Problem details
Set down the final stretch of the data, from the line that holds "Viewport: 492px width, 484px height." through the last line, both included, with pictures left out.

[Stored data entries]
● ● ● ● ●
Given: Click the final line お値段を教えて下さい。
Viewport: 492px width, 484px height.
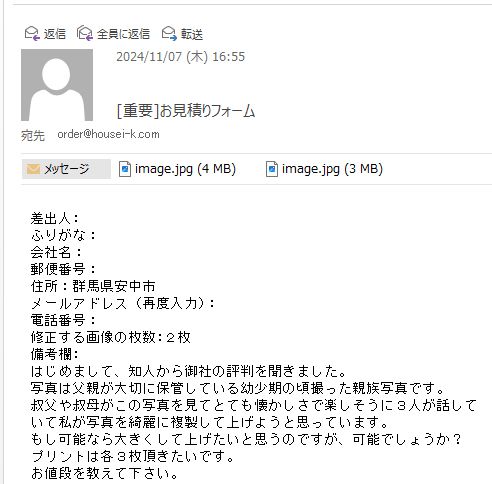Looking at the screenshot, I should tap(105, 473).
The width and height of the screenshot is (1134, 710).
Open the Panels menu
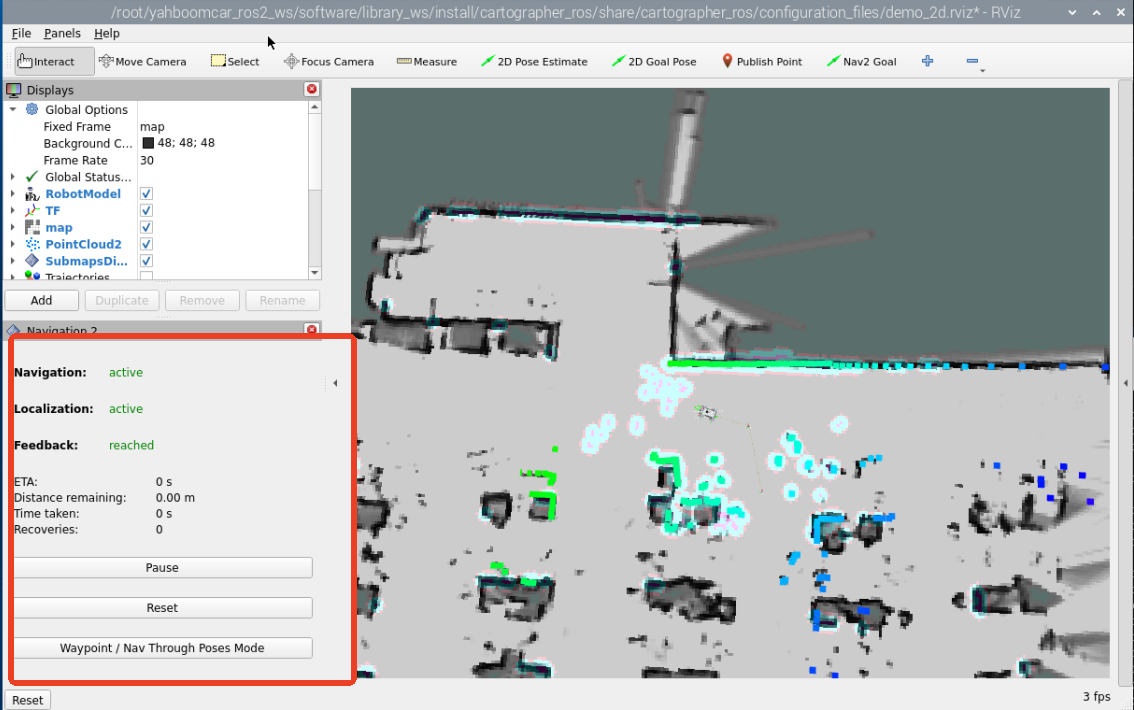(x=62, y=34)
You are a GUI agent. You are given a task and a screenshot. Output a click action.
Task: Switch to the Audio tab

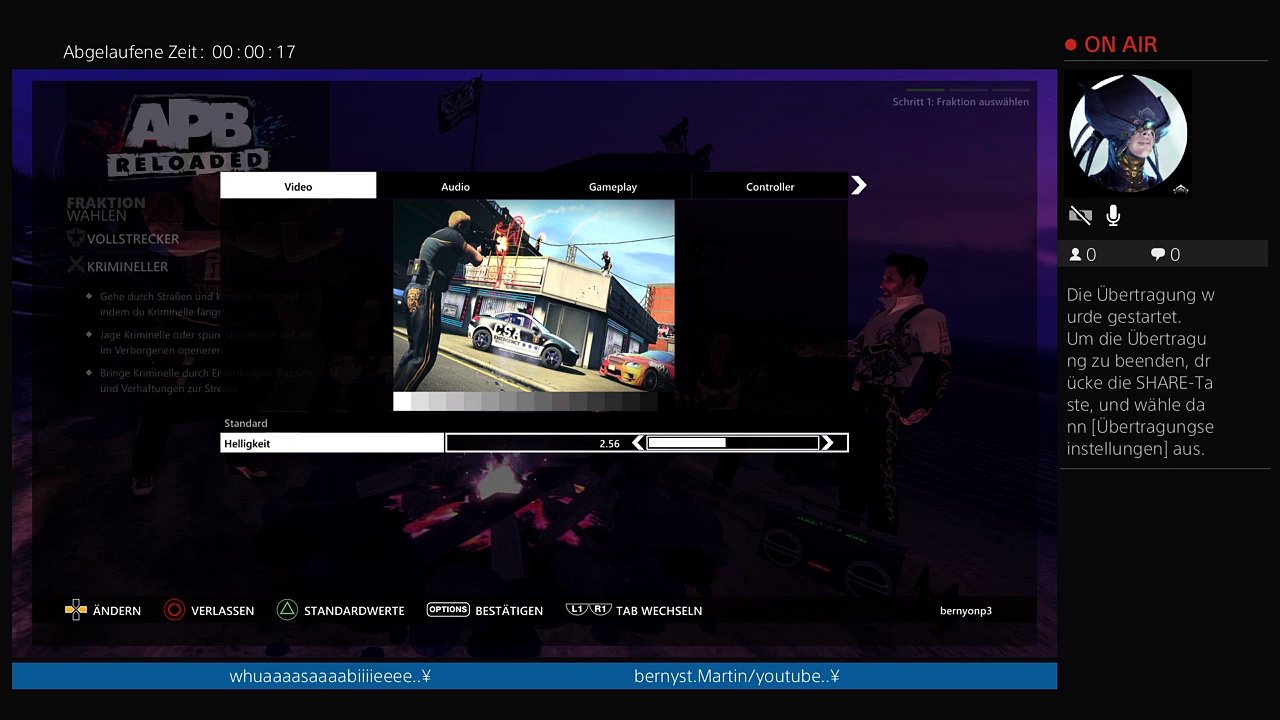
● ● ● ● ●
The completed task
Viewport: 492px width, 484px height.
Looking at the screenshot, I should tap(105, 473).
The width and height of the screenshot is (1134, 710).
Open the Panels menu
(x=62, y=34)
You are a GUI agent. You are given a task and a screenshot. Output a click action.
Task: Switch to the Audio tab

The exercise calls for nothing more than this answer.